Davina McCall to test endurance 'Beyond Breaking Point'
- Published
Davina McCall will embark on an extreme endurance challenge for Sport Relief, attempting to run, swim and cycle 500 miles from Edinburgh to London.
The TV presenter will have seven days to complete the Beyond Breaking Point challenge next month.
On day one, she will tackle a 130-mile cycle, equivalent to some of the longest stages on the Tour de France.
Famous female friends will join her on the route, raising money to help women around the world.
"When I first started training for this challenge, I cried every day for a fortnight. My body's not built for an endurance challenge of this scale, and I'm absolutely terrified of open water and I can't run!" admitted McCall.
She will swim the life-threateningly cold Windermere and scale Scafell Pike on foot, before finishing with a full-distance marathon run into London.
"No matter how tough it gets, I just keep thinking it's nothing compared to the struggles the women I've met in Kenya have to live through," continued McCall.
"Thinking of them will be the thing that keeps me going when things get tough, and I know every penny I raise will really make such a massive difference to people's lives.

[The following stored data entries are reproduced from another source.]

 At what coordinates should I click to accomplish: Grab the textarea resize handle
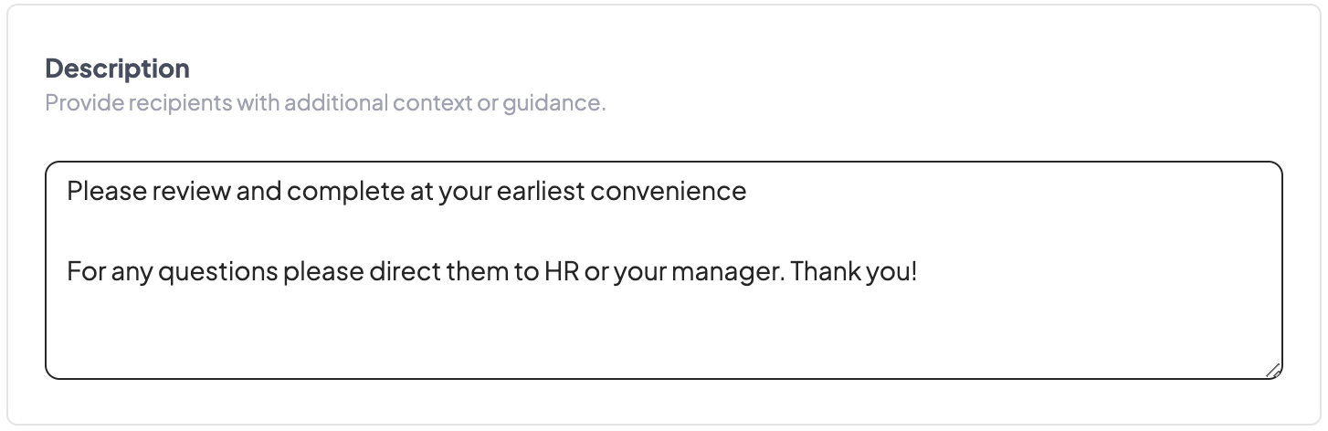[1273, 370]
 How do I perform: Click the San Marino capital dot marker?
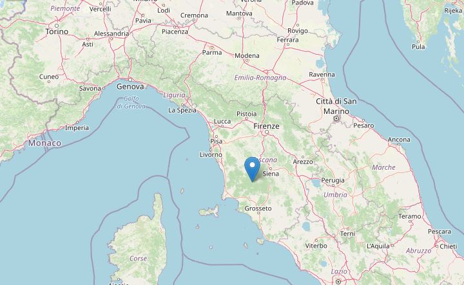[x=336, y=118]

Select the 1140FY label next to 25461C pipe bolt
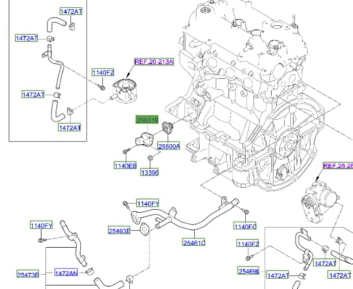coord(148,204)
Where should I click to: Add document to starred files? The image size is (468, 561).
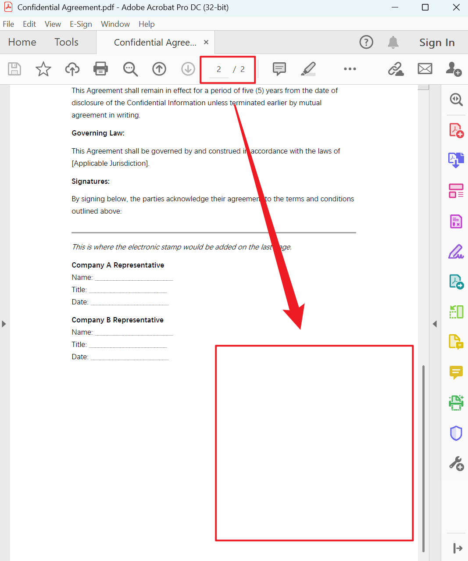[43, 69]
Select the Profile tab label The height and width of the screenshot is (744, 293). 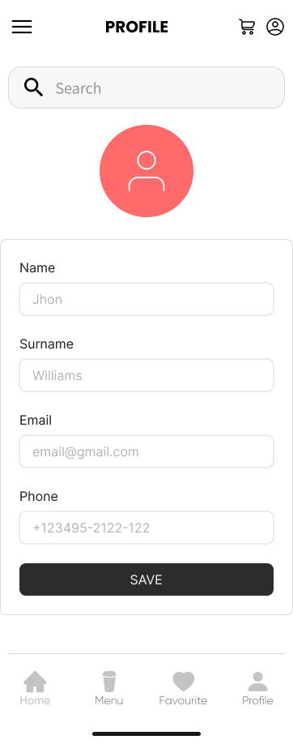[257, 700]
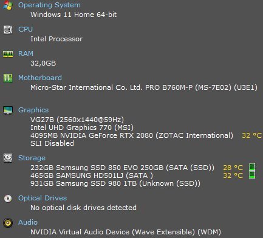Open the Motherboard section link

tap(40, 78)
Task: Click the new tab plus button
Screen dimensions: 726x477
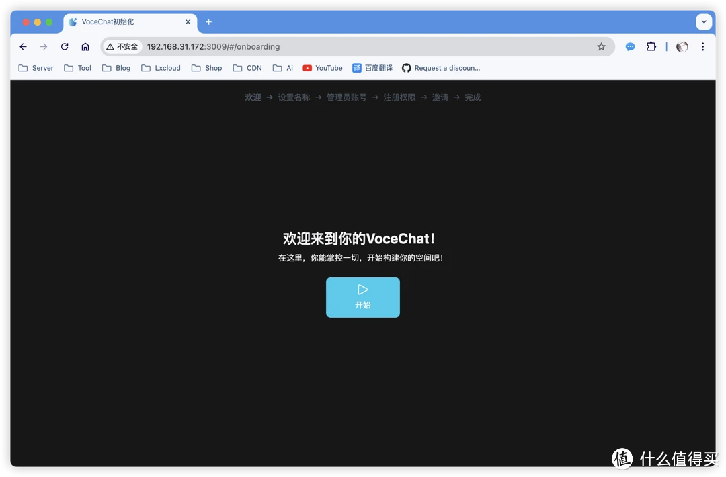Action: (208, 22)
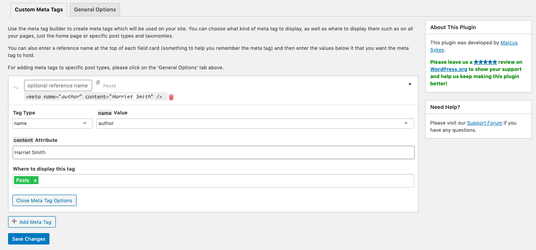
Task: Click the plus icon on the Add Meta Tag button
Action: pyautogui.click(x=14, y=222)
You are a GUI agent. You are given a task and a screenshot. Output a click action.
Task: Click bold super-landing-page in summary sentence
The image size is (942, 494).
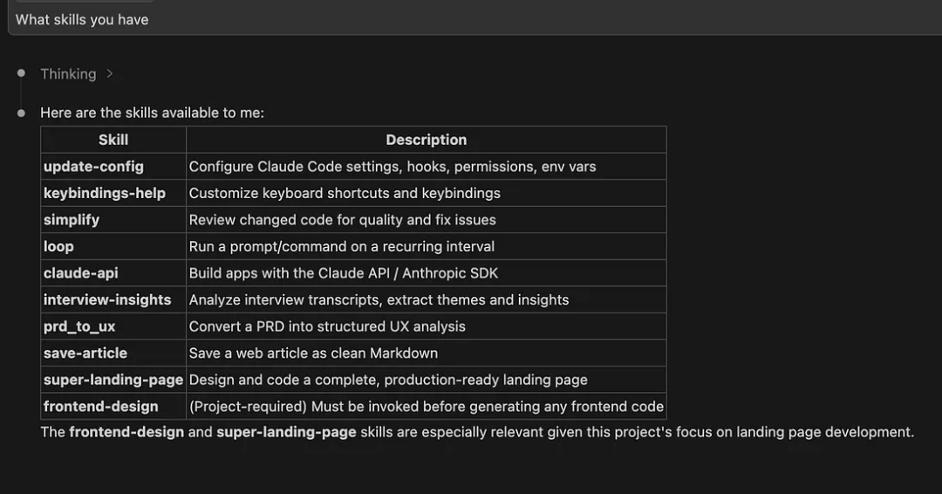point(286,432)
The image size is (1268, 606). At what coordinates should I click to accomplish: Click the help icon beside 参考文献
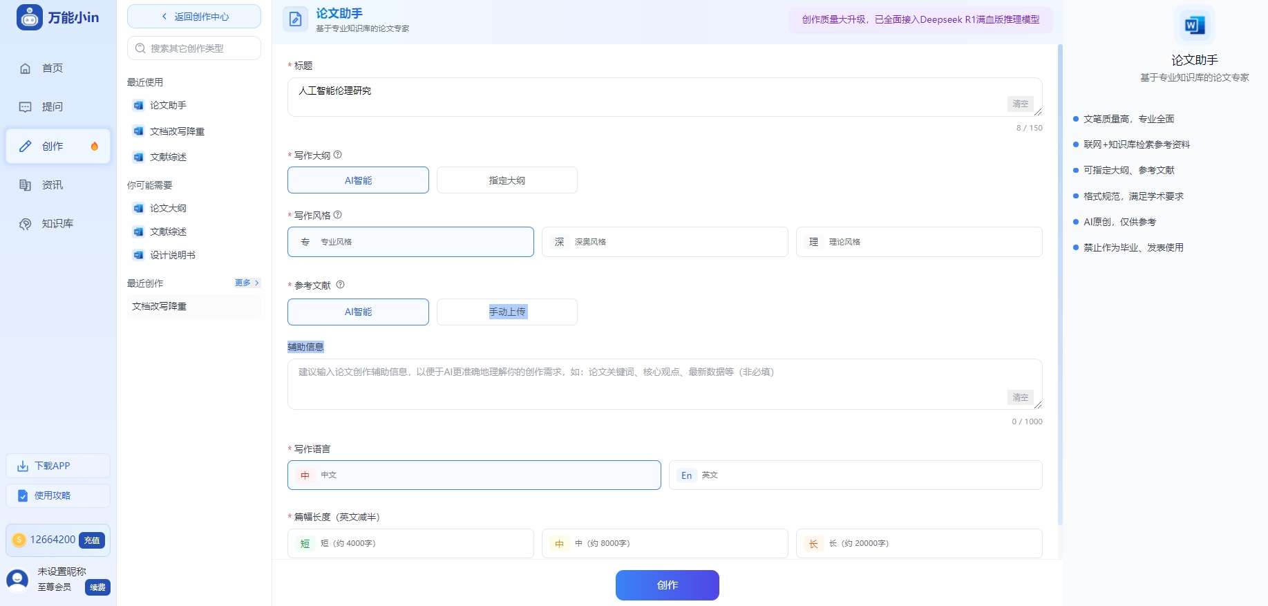click(340, 285)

I'm doing this for the girls," she added.
Other Sport Relief challenges have included 2009's climb up Mount Kilimanjaro - Africa's tallest mountain, by celebrities such as Cheryl Cole, Fearne Cotton, Gary Barlow and Chris Moyles, and David Walliams' River Thames swim.
McCall, 46, has taken part in several events, including a celebrity bike ride from John O'Groats to Lands End with Walliams, Jimmy Carr, Miranda Hart and John Bishop.
She will start her challenge in Edinburgh on 8 February, arriving in London on Friday 14 February.
The presenter is expected to spend more than 47 hours pedalling and will burn more than 10,000 calories a day on the way to London.
It will all be captured on film for a BBC documentary, which will be broadcast in the run up to Sport Relief Weekend, between 21 and 23 March.